IITians give up fat pay for social work..........

MUMBAI: Even as several students from the current batch of IIT Bombay are looking forward to becoming multi-millionaires for the last three weeks, some pass-outs have dared to swim against the tide. It's no longer a mad pursuit to get seven-figure salaries for these IIT students; it's a quest for their dreams that matters to them. While some want to teach, some have taken up social entrepreneurship and a few have taken up social work.
IIT-Bombay's 2010 pass-out, Pratyush Rathore, was earning an annual package of Rs 44 lakh (salary plus incentives) in a New York-headquartered financial firm in Gurgaon when he quit his job to pursue his dream of teaching, against his parents' wishes.
After training students for IIT entrance exams for three years, Rathore has now purchased land to set up a school in a small village close to his hometown - Sirlay, in Madhya Pradesh. He has applied for the diversion process and is awaiting a nod from the local authorities for his plan to take off.
Rathore said, "I was into algorithmic trading.
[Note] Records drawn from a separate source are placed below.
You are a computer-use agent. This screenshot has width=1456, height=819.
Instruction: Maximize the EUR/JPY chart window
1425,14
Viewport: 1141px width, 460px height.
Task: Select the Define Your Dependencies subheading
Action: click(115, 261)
But my hobby was to teach and after three years of experience, I am confident about pursuing my dream." He had to get his parents to visit Gurgaon to show them the lifestyle he led. "It was only after the visit that they were convinced," said Rathore.

When Rathore quit his job to set up a school in 2011, his plans tanked after his partners backed out. "I continued training students for IIT preparations, and simultaneously, was looking for a job. My parents were relieved after I got a work-from-home profile from a firm based in Mumbai," he said.
But now, his idea is taking shape. "Since it is my hometown, it is not difficult to get contacts and resources here. I plan to set up a school similar to the one in the movie '3 Idiots', where we will not follow the conventional schooling system," said Rathore.
A passout from the 2014 batch, Siddharth Shah, opted for a Gandhi fellowship, a two-year residential programme which requires him to work with schools in small towns to train principals and teachers in leadership qualities and better teaching practices, and help them in transforming education.
Shah said, "I wanted to explore opportunities that could help me bring about a social change. I am content with less. I can always go back to research once the programme is over."
Suhani Mohan, also an alumni from IIT-B, quit a cushy job with a multinational bank with a pay packet of over Rs 20 lakh. She is now setting up a firm, which will make machines that can produce low-cost sanitary napkins for rural India.
"We knew that our skills can be used to make this product. It is a start-up and we are currently using our own resources for funding the venture," Suhani said. She has set up the venture with two of her friends.
Meanwhile, for some students, the fellowship programmes on offer during campus placements seemed like the way to go. Ankur Tulsian, a mechanical engineer from the 2011 batch, opted for the Young India Fellowship over an MNC offer.
The fellowship allowed him to get lessons in liberal arts and leadership from global experts for a year. "The programme gave me an opportunity to learn courses that I had not studied at IIT. It helped me to put whatever I had learnt in perspective. The diversity of class was also a refreshing change from that of the engineering cohort at IIT."
Tulsian said that some convincing went into get his parents onboard the idea. Since he was offered a scholarship, they agreed to it eventually, he added.